In early December I was driving down the freeway and even though I was paying attention to traffic, I was fully aware that my mind was going in what seemed like a thousand different directions –holiday preparations, a trip before Christmas, year-end business, and on and on. Although I seldom listen to the radio in the car – I cherish the quiet to think and regroup – on that day it was on, probably because I wanted to hear the news or weather.

     Before the hourly update there was an interview with a woman who’d been in the thick of the so-called “Black Friday” shopping melee. From what she said she was clearly torn between the secular and the spiritual. In response to the interviewer’s question about how she would celebrate the holidays she said, “I’m stuck in the middle of my wants”. Wow, that caught my attention.

     And though the holidays are behind us for another year, I’ve spent some time thinking about being stuck in the middle of our wants and how it feels to be on the other side of the season when we’re grieving. For some of us (most of us, really) there’s that indescribable moment when we realize we’re still upright – we’ve survived the merriment, the painful remembrance moments and, for some, the stress of family togetherness.  

     For others there’s a kind of emotional hangover that lingers for a few days or weeks – we can’t quite put our finger on it, but we feel off balance. We’re reeling from all we’ve experienced and said and done to be present to the season and honor our grief. We may be hurt that those around us could not – or would not – appreciate the depth of our pain. Our head and heart may throb – literally or figuratively - especially if we feel isolated, alone, or estranged from others because of our grief.

     When we take a moment to assess where we are in our spirit, for some it may seem as though we’ve experienced a major setback in our grief. We thought we’d made some progress, but may feel that we’re back at the beginning of our grief. Perhaps we thought we were doing better, but found that during the holidays our grief could only be expressed in the language of tears. Sound familiar? The good news is that this is normal - it’s not a setback only a painful pause, a slight detour on our journey through grief.

     In truth some of us may feel more stuck than setback. If we’re experiencing a kind of mental, emotional, or spiritual inertia, we may be temporarily stuck in our grief. Our momentary perspective suggests that this is how life will always be. We wonder if the ache of our emotional void is what we’ll always be feeling because we’re stuck in the middle of our wants.
- We want life to be as it once was, when our loved one was alive and well and there was love and great joy.
- We want to feel better and reconnect with life in all its fullness.
- We want to know what’s ahead in life, what the future holds.
- We want to know when our grief will be at an end.

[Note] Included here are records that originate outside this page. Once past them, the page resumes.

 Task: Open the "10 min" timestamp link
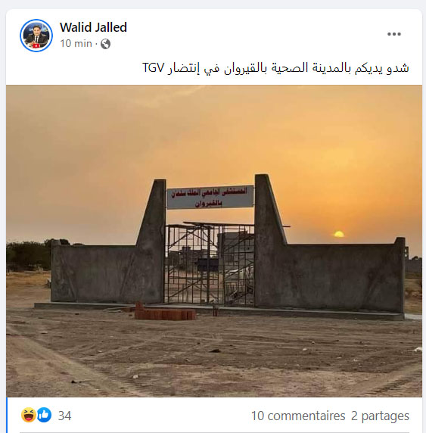click(76, 44)
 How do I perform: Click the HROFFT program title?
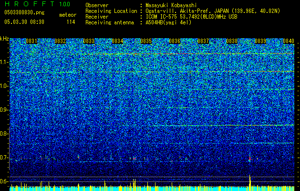tap(30, 4)
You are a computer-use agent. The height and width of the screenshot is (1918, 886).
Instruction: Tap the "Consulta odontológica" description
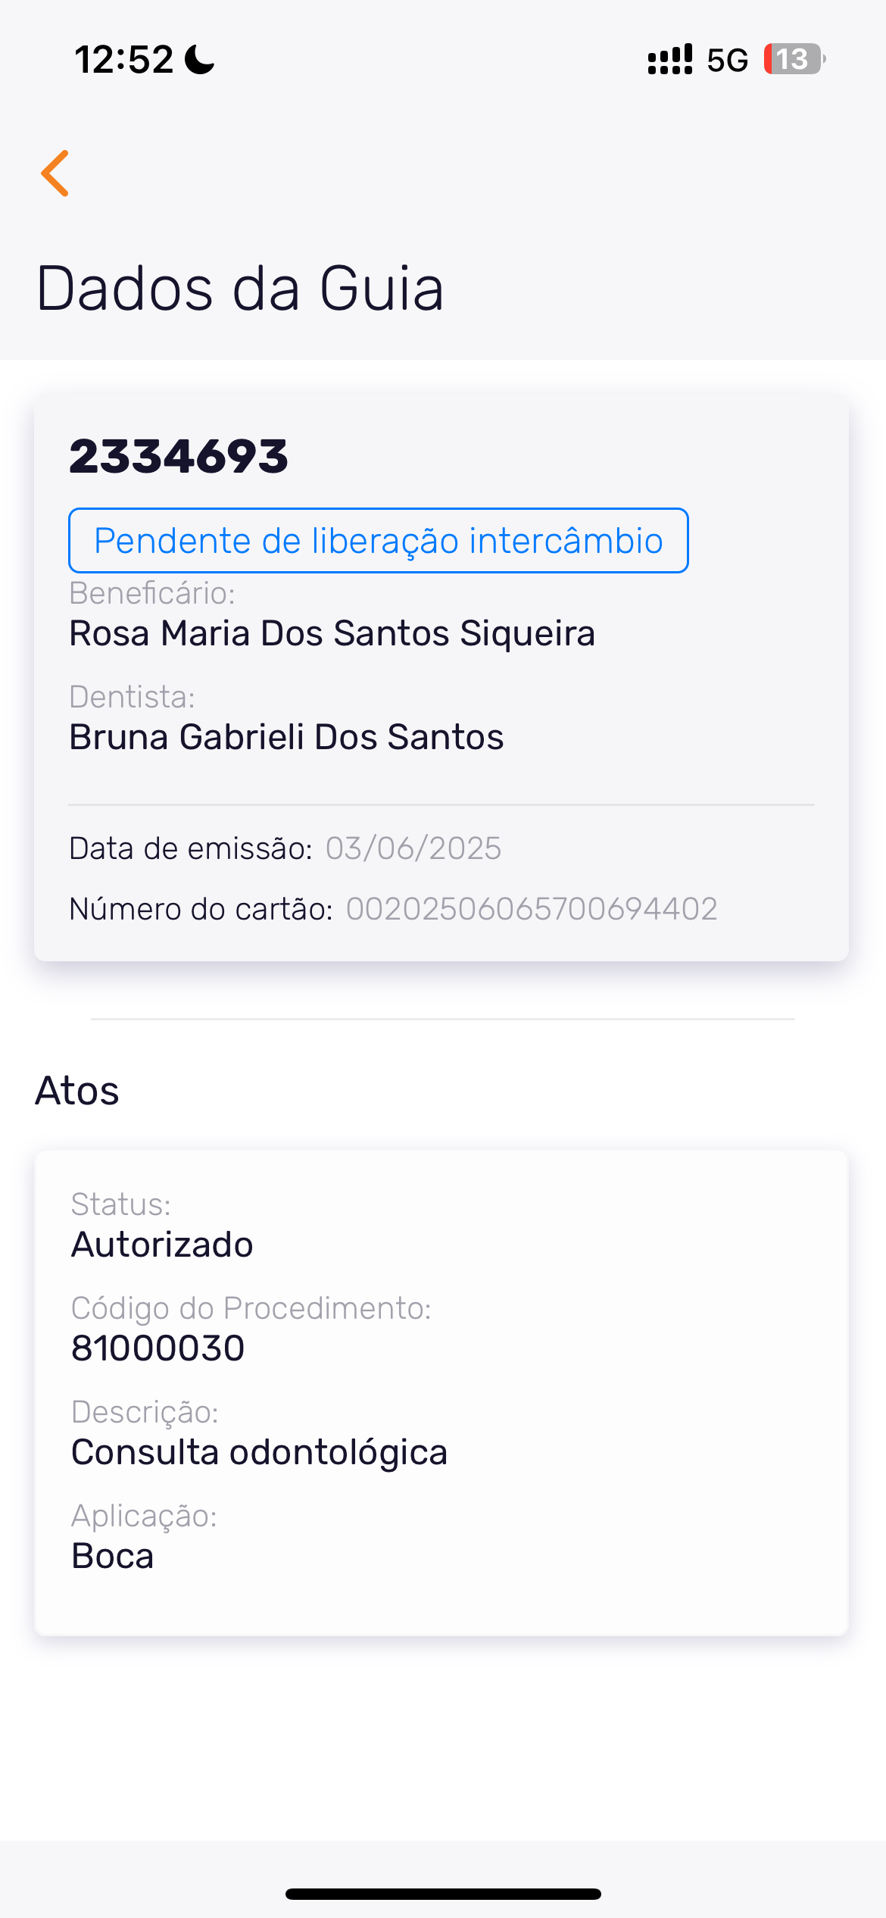point(259,1452)
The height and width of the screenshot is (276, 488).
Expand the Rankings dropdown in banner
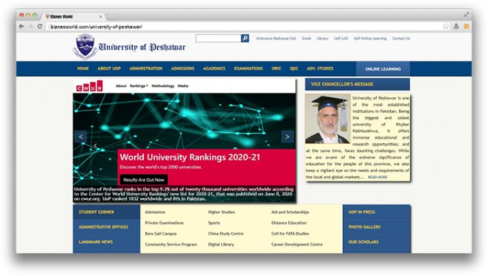coord(139,86)
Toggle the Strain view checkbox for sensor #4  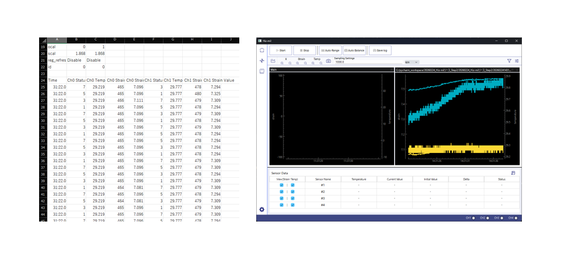282,205
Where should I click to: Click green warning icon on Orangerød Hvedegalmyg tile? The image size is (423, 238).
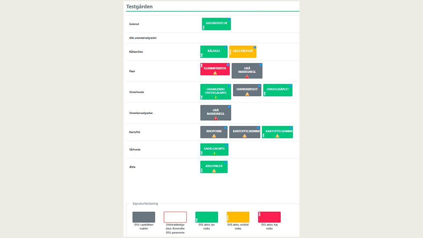216,98
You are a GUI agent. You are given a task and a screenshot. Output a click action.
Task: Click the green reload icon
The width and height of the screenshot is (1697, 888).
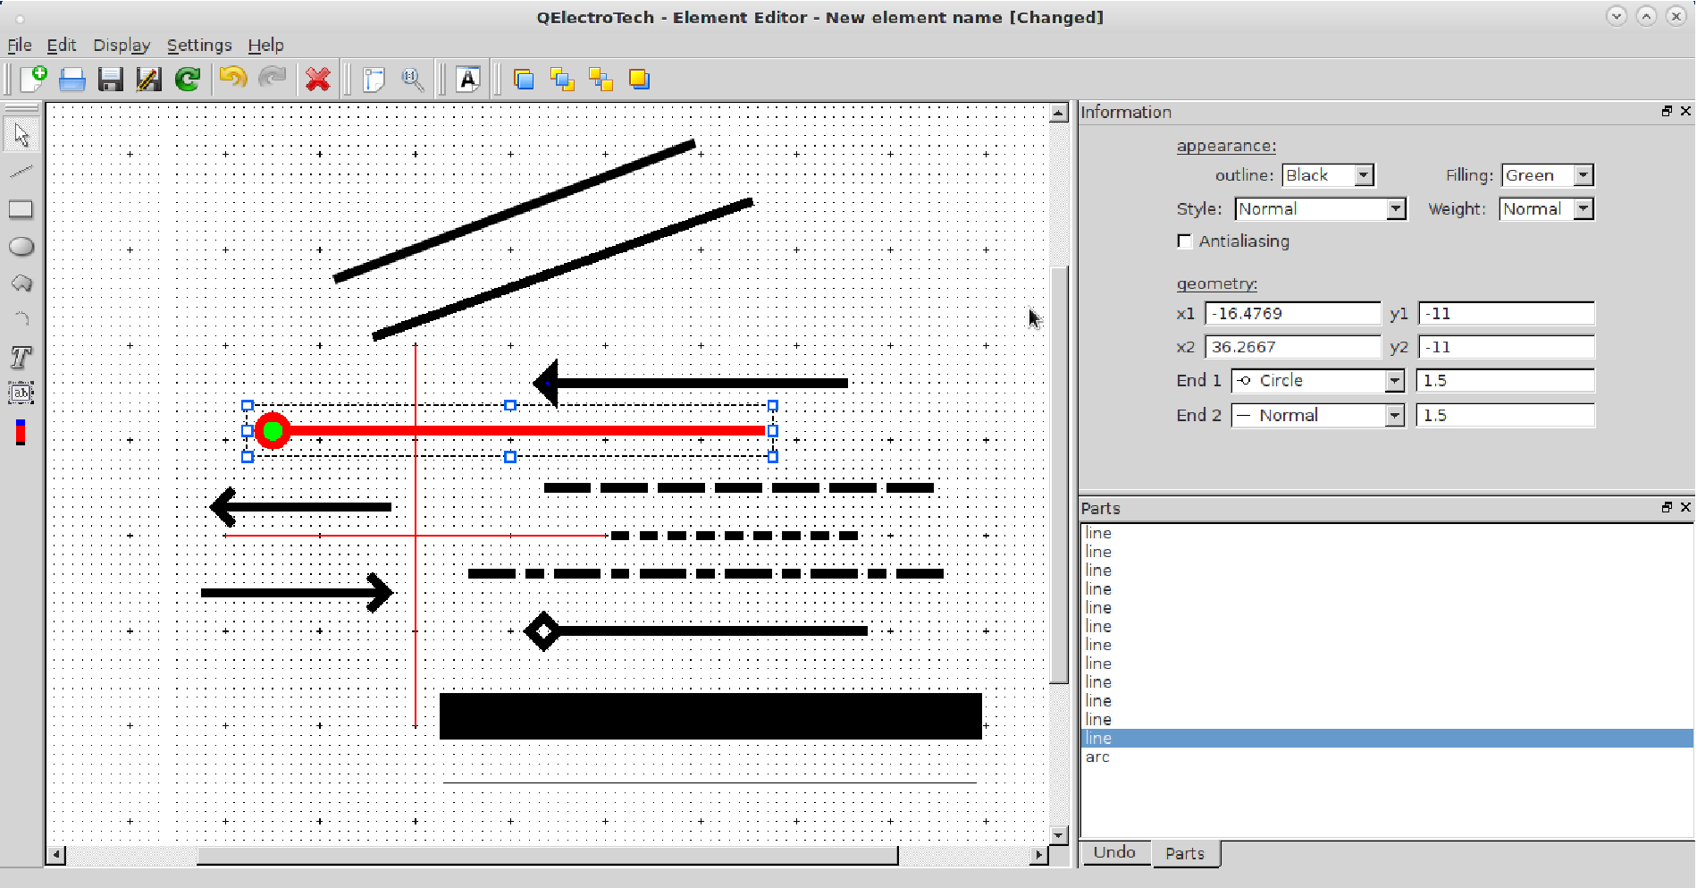(188, 80)
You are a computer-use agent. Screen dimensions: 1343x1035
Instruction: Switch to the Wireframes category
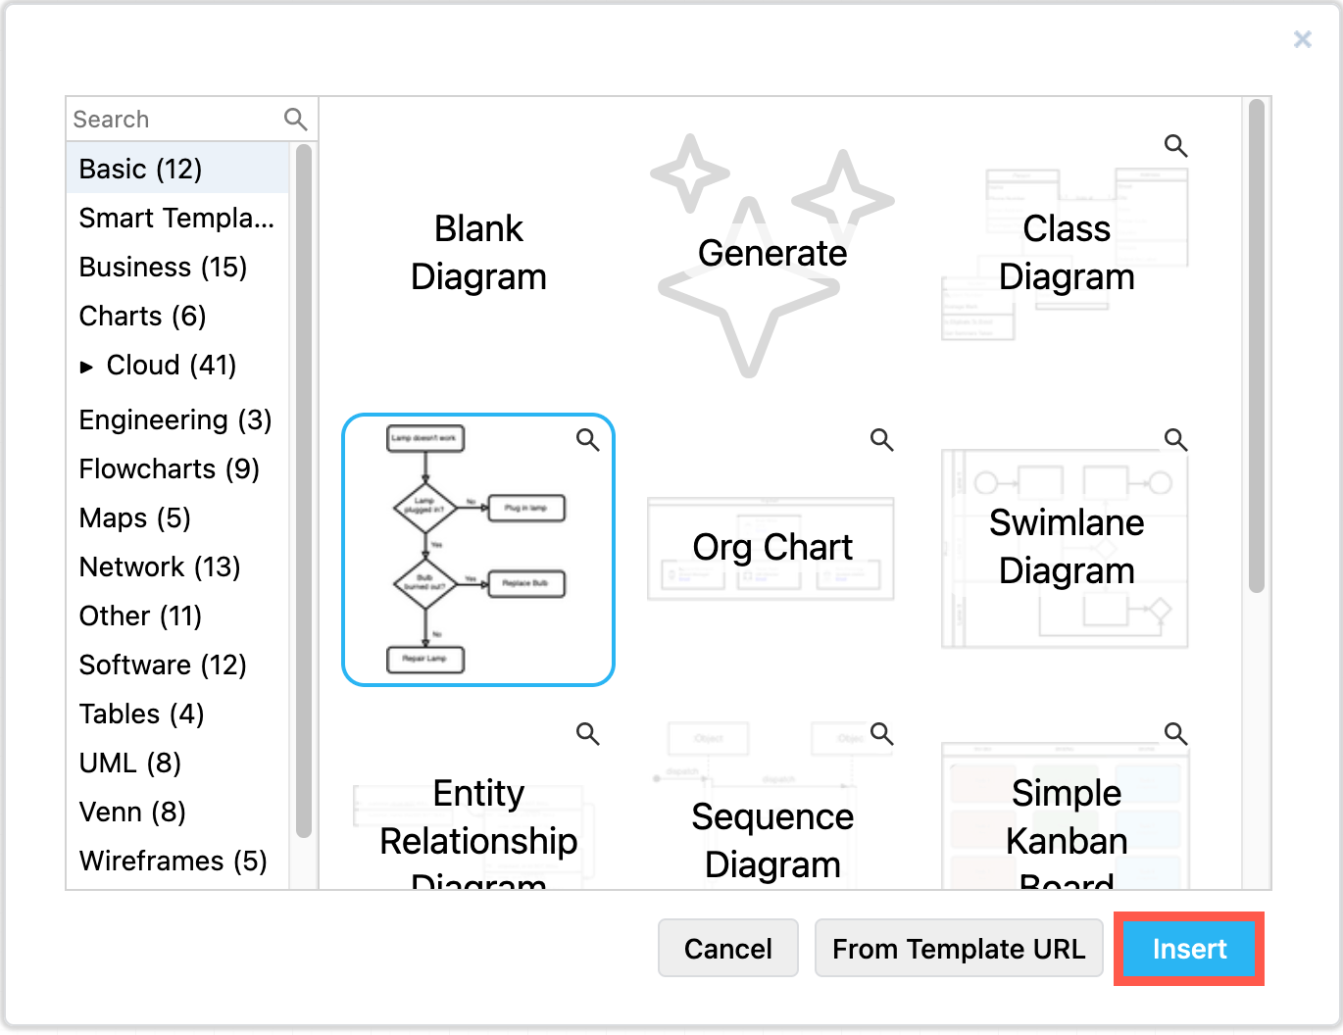pyautogui.click(x=173, y=861)
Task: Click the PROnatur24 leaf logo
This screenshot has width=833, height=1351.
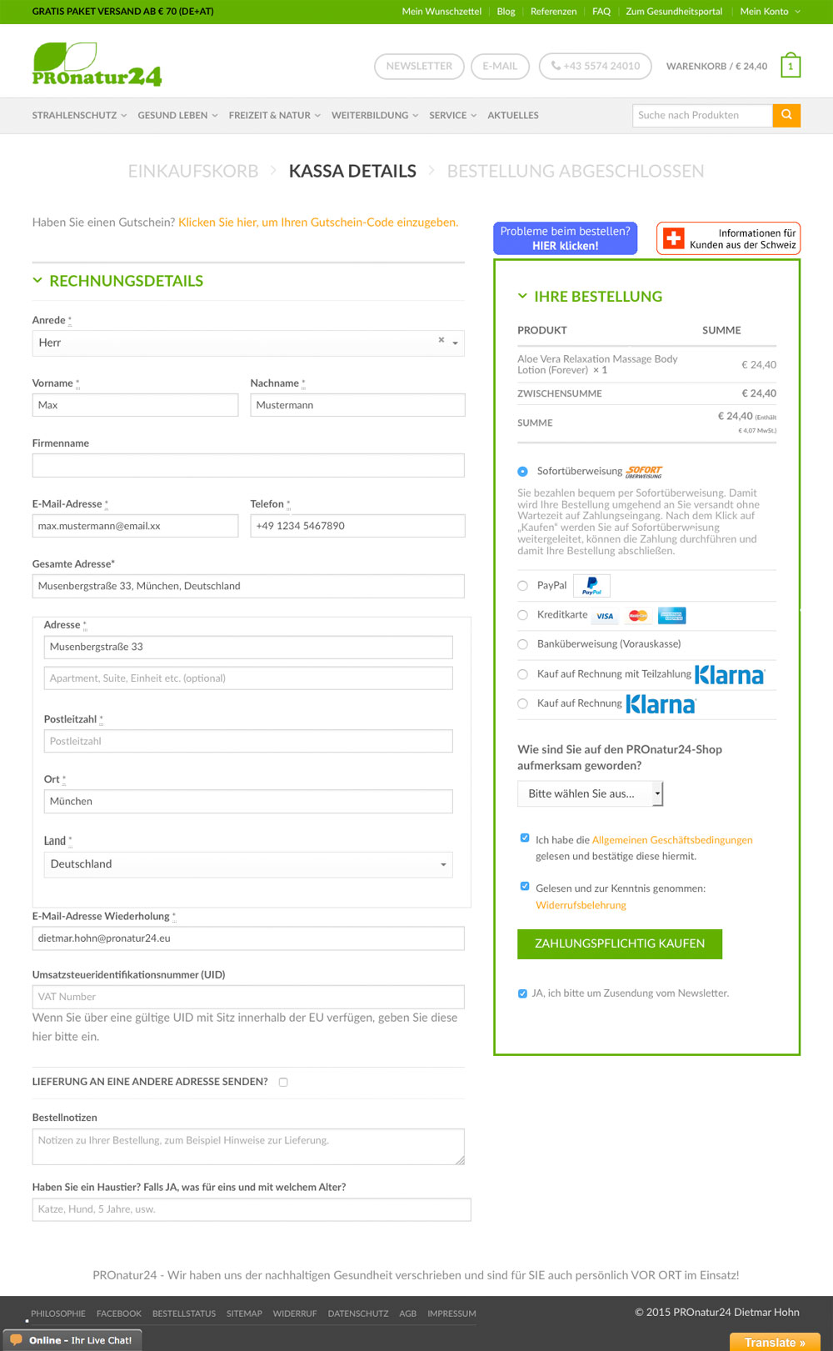Action: coord(97,65)
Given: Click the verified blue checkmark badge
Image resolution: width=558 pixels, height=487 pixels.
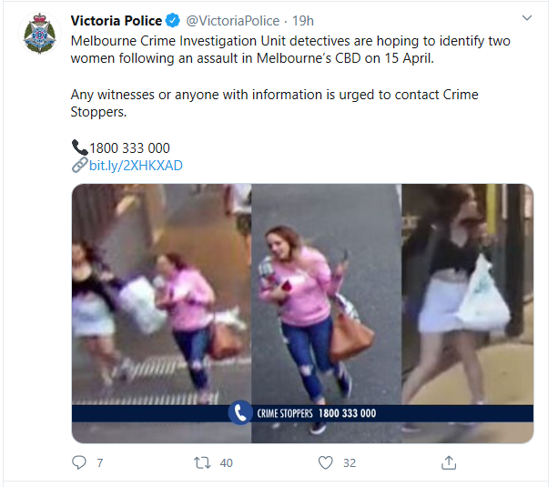Looking at the screenshot, I should click(x=173, y=21).
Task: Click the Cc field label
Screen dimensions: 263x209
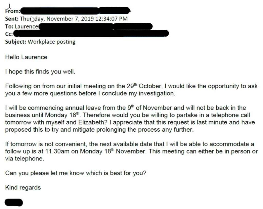Action: (9, 34)
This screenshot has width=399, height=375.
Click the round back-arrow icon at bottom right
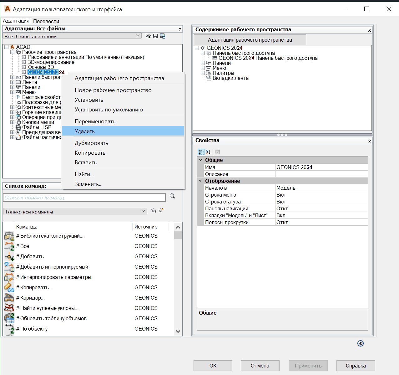coord(361,343)
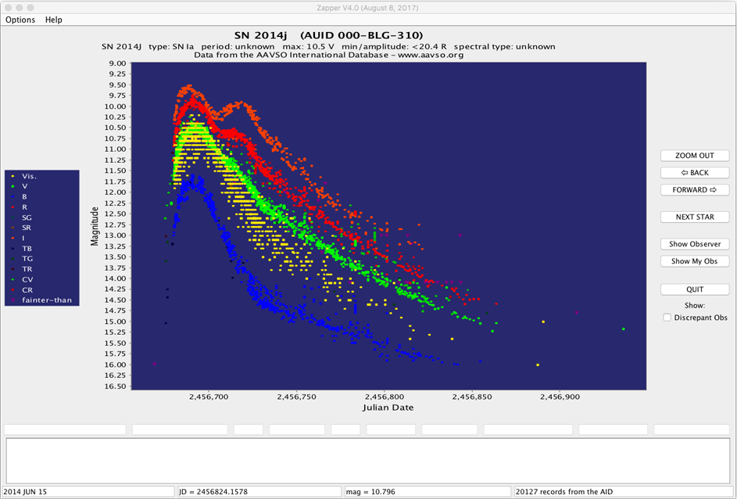Advance with the FORWARD arrow button
Image resolution: width=737 pixels, height=499 pixels.
tap(694, 190)
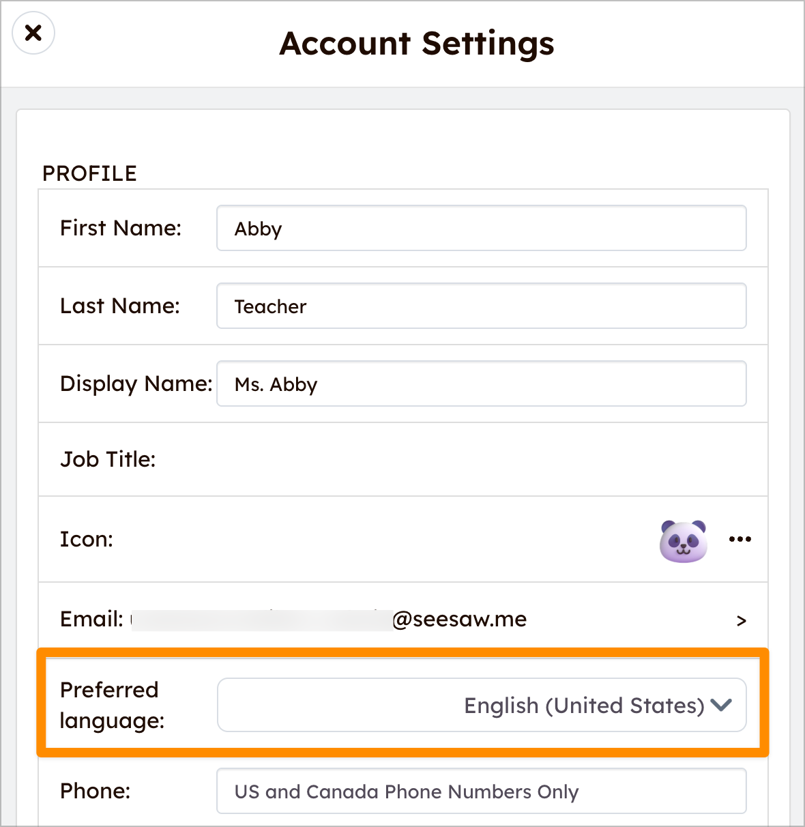Click the Icon row label
The height and width of the screenshot is (827, 805).
point(87,540)
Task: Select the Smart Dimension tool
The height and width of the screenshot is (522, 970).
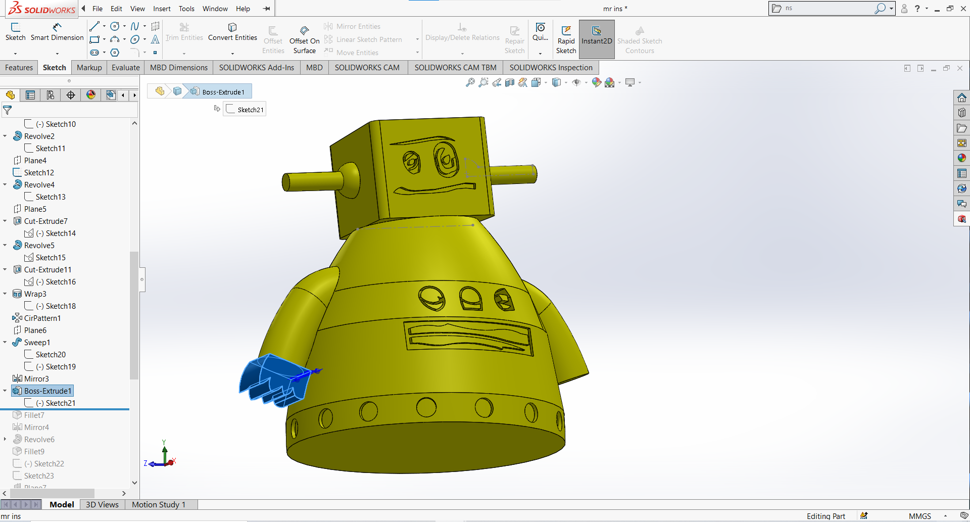Action: click(x=57, y=32)
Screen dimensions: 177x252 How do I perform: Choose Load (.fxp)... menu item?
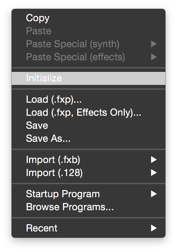[x=89, y=99]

     What we really want is to get unstuck, to climb out of our emotional hole and look ahead. We want to find a positive, life-affirming forward dynamic for our life. So how do we make this happen? It’s about living in and living into the gifts God gives us so freely – peace, joy, love, hope - even amid the darkness of our grief.

     The real desire of our heart is to move from the emotional ambivalence of being stuck in the middle of our wants toward the spiritual fulfillment that takes us beyond our grief. We do this patiently, persistently and prayerfully. We live in faith with the unshakeable expectation that the steadfast love and faithfulness of God will guide us forward into the unimaginable joys of our future.

Our soul waits for the Lord; for he is our help and our shield.
Psalm 33:20 NRSV
Keep me this day, O God, in the fulfillment of new life. Amen.